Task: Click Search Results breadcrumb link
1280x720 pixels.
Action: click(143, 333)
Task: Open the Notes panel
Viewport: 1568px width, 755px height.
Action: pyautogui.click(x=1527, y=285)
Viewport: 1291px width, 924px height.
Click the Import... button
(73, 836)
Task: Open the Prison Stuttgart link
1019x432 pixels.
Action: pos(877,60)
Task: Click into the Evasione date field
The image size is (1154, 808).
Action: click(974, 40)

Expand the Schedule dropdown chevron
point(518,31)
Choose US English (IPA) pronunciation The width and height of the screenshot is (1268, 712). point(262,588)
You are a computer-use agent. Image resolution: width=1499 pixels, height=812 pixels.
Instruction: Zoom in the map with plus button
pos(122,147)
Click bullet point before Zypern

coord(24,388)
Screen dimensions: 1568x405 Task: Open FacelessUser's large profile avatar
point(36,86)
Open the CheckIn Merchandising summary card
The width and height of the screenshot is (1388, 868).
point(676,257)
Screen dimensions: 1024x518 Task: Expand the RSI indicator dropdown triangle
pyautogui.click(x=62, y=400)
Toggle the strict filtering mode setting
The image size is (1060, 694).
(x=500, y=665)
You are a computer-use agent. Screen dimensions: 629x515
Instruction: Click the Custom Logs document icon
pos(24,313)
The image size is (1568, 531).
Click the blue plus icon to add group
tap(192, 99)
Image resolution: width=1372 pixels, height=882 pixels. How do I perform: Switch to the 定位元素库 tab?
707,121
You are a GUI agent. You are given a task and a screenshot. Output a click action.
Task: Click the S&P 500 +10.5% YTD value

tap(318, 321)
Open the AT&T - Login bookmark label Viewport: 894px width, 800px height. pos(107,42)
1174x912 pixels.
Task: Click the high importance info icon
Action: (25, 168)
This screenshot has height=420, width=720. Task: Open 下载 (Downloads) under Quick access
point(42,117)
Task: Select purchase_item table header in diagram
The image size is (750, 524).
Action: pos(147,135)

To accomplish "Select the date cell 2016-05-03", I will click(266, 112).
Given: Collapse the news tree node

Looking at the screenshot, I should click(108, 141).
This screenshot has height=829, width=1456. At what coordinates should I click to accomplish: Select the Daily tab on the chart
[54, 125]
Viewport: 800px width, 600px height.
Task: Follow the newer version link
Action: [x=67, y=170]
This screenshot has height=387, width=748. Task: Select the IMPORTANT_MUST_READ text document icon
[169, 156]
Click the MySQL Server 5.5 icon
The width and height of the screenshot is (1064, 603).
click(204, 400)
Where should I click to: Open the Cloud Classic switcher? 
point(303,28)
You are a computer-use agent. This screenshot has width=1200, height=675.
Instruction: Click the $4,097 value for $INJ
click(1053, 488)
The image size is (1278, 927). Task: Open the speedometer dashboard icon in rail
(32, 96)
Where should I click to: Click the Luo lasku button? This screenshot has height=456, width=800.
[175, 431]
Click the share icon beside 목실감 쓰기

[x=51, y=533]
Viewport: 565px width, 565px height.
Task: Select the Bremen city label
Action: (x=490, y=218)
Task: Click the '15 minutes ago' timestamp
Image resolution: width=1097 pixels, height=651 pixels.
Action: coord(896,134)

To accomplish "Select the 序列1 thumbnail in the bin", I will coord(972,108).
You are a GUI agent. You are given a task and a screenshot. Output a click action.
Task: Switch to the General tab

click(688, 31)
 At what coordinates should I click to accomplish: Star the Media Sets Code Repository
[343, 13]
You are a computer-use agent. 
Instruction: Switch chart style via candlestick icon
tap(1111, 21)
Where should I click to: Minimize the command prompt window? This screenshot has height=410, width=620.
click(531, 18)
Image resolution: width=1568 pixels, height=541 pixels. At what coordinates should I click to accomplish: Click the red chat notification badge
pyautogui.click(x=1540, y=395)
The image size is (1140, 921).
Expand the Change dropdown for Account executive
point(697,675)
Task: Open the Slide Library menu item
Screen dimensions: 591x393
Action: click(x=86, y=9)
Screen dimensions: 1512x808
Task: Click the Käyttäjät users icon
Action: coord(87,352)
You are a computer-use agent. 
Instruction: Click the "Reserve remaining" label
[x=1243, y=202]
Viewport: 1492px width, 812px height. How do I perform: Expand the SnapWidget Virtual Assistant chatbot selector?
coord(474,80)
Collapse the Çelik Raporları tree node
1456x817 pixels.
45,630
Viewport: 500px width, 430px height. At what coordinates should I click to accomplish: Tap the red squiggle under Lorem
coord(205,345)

******************************

→ Your objective
Rewrite the records above, replacing every occurrence of "The image size is" with "The screenshot size is" and leaving all other text unchanged.

→ Task response
Task: Click Search Results breadcrumb link
1280x720 pixels.
Action: click(143, 333)
Task: Open the Notes panel
Viewport: 1568px width, 755px height.
Action: pyautogui.click(x=1527, y=285)
Viewport: 1291px width, 924px height.
Click the Import... button
(73, 836)
Task: Open the Prison Stuttgart link
1019x432 pixels.
Action: pos(877,60)
Task: Click into the Evasione date field
The screenshot size is (1154, 808).
Action: click(974, 40)

Expand the Schedule dropdown chevron
point(518,31)
Choose US English (IPA) pronunciation The width and height of the screenshot is (1268, 712). point(262,588)
You are a computer-use agent. Image resolution: width=1499 pixels, height=812 pixels.
Instruction: Zoom in the map with plus button
pos(122,147)
Click bullet point before Zypern

coord(24,388)
Screen dimensions: 1568x405 Task: Open FacelessUser's large profile avatar
point(36,86)
Open the CheckIn Merchandising summary card
The width and height of the screenshot is (1388, 868).
point(676,257)
Screen dimensions: 1024x518 Task: Expand the RSI indicator dropdown triangle
pyautogui.click(x=62, y=400)
Toggle the strict filtering mode setting
The screenshot size is (1060, 694).
(x=500, y=665)
You are a computer-use agent. Screen dimensions: 629x515
Instruction: Click the Custom Logs document icon
pos(24,313)
The screenshot size is (1568, 531).
Click the blue plus icon to add group
tap(192, 99)
Image resolution: width=1372 pixels, height=882 pixels. How do I perform: Switch to the 定位元素库 tab?
707,121
You are a GUI agent. You are given a task and a screenshot. Output a click action.
Task: Click the S&P 500 +10.5% YTD value

tap(318, 321)
Open the AT&T - Login bookmark label Viewport: 894px width, 800px height. pos(107,42)
1174x912 pixels.
Task: Click the high importance info icon
Action: (25, 168)
This screenshot has height=420, width=720. Task: Open 下载 (Downloads) under Quick access
point(42,117)
Task: Select purchase_item table header in diagram
The screenshot size is (750, 524).
Action: pos(147,135)

To accomplish "Select the date cell 2016-05-03", I will click(266, 112).
Given: Collapse the news tree node

Looking at the screenshot, I should click(108, 141).
This screenshot has height=829, width=1456. At what coordinates should I click to accomplish: Select the Daily tab on the chart
[54, 125]
Viewport: 800px width, 600px height.
Task: Follow the newer version link
Action: [x=67, y=170]
This screenshot has height=387, width=748. Task: Select the IMPORTANT_MUST_READ text document icon
[169, 156]
Click the MySQL Server 5.5 icon
The width and height of the screenshot is (1064, 603).
click(204, 400)
Where should I click to: Open the Cloud Classic switcher? 
point(303,28)
You are a computer-use agent. This screenshot has width=1200, height=675.
Instruction: Click the $4,097 value for $INJ
click(1053, 488)
The screenshot size is (1278, 927). Task: Open the speedometer dashboard icon in rail
(32, 96)
Where should I click to: Click the Luo lasku button? This screenshot has height=456, width=800.
[175, 431]
Click the share icon beside 목실감 쓰기

[x=51, y=533]
Viewport: 565px width, 565px height.
Task: Select the Bremen city label
Action: (x=490, y=218)
Task: Click the '15 minutes ago' timestamp
Image resolution: width=1097 pixels, height=651 pixels.
Action: coord(896,134)

To accomplish "Select the 序列1 thumbnail in the bin", I will coord(972,108).
You are a GUI agent. You are given a task and a screenshot. Output a click action.
Task: Switch to the General tab

click(688, 31)
 At what coordinates should I click to accomplish: Star the Media Sets Code Repository
[343, 13]
You are a computer-use agent. 
Instruction: Switch chart style via candlestick icon
tap(1111, 21)
Where should I click to: Minimize the command prompt window? This screenshot has height=410, width=620.
click(531, 18)
Image resolution: width=1568 pixels, height=541 pixels. At what coordinates should I click to accomplish: Click the red chat notification badge
pyautogui.click(x=1540, y=395)
The screenshot size is (1140, 921).
Expand the Change dropdown for Account executive
point(697,675)
Task: Open the Slide Library menu item
Screen dimensions: 591x393
Action: click(x=86, y=9)
Screen dimensions: 1512x808
Task: Click the Käyttäjät users icon
Action: coord(87,352)
You are a computer-use agent. 
Instruction: Click the "Reserve remaining" label
[x=1243, y=202]
Viewport: 1492px width, 812px height. How do I perform: Expand the SnapWidget Virtual Assistant chatbot selector?
coord(474,80)
Collapse the Çelik Raporları tree node
1456x817 pixels.
45,630
Viewport: 500px width, 430px height. At what coordinates should I click to accomplish: Tap the red squiggle under Lorem
coord(205,345)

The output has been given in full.